Aim of the task => Please render the records below as a Markdown table with the columns "No." and "Line", giving each nonblank line its own row with a running number. Skip the blank lines.

Data for locating words and elements =>
☆ ☆ ☆

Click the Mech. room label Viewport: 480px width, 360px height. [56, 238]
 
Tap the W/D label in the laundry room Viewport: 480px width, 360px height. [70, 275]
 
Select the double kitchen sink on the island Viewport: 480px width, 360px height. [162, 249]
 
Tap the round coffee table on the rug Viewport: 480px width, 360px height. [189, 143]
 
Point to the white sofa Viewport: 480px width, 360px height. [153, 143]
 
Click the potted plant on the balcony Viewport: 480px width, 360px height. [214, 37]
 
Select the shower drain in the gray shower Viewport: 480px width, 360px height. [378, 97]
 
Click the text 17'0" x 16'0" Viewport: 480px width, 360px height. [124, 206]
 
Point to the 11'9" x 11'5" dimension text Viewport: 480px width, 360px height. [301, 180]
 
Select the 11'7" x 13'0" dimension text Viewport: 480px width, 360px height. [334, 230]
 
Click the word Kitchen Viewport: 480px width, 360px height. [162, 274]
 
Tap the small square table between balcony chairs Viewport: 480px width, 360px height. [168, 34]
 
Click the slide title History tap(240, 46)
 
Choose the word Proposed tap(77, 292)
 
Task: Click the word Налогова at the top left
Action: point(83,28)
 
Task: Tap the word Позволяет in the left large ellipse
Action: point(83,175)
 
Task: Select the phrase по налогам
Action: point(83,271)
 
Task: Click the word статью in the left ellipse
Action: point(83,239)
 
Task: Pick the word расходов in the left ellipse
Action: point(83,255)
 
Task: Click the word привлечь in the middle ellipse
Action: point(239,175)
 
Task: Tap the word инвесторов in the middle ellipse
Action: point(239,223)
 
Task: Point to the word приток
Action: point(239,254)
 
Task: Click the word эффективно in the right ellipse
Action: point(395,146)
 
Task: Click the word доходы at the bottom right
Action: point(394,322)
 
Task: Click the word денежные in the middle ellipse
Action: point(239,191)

☆ ☆ ☆

Solution to this problem =>
| No. | Line |
|---|---|
| 1 | Click the Mech. room label Viewport: 480px width, 360px height. [56, 238] |
| 2 | Tap the W/D label in the laundry room Viewport: 480px width, 360px height. [70, 275] |
| 3 | Select the double kitchen sink on the island Viewport: 480px width, 360px height. [162, 249] |
| 4 | Tap the round coffee table on the rug Viewport: 480px width, 360px height. [189, 143] |
| 5 | Point to the white sofa Viewport: 480px width, 360px height. [153, 143] |
| 6 | Click the potted plant on the balcony Viewport: 480px width, 360px height. [214, 37] |
| 7 | Select the shower drain in the gray shower Viewport: 480px width, 360px height. [378, 97] |
| 8 | Click the text 17'0" x 16'0" Viewport: 480px width, 360px height. [124, 206] |
| 9 | Point to the 11'9" x 11'5" dimension text Viewport: 480px width, 360px height. [301, 180] |
| 10 | Select the 11'7" x 13'0" dimension text Viewport: 480px width, 360px height. [334, 230] |
| 11 | Click the word Kitchen Viewport: 480px width, 360px height. [162, 274] |
| 12 | Tap the small square table between balcony chairs Viewport: 480px width, 360px height. [168, 34] |
| 13 | Click the slide title History tap(240, 46) |
| 14 | Choose the word Proposed tap(77, 292) |
| 15 | Task: Click the word Налогова at the top left |
| 16 | Action: point(83,28) |
| 17 | Task: Tap the word Позволяет in the left large ellipse |
| 18 | Action: point(83,175) |
| 19 | Task: Select the phrase по налогам |
| 20 | Action: point(83,271) |
| 21 | Task: Click the word статью in the left ellipse |
| 22 | Action: point(83,239) |
| 23 | Task: Pick the word расходов in the left ellipse |
| 24 | Action: point(83,255) |
| 25 | Task: Click the word привлечь in the middle ellipse |
| 26 | Action: point(239,175) |
| 27 | Task: Tap the word инвесторов in the middle ellipse |
| 28 | Action: point(239,223) |
| 29 | Task: Point to the word приток |
| 30 | Action: point(239,254) |
| 31 | Task: Click the word эффективно in the right ellipse |
| 32 | Action: point(395,146) |
| 33 | Task: Click the word доходы at the bottom right |
| 34 | Action: point(394,322) |
| 35 | Task: Click the word денежные in the middle ellipse |
| 36 | Action: point(239,191) |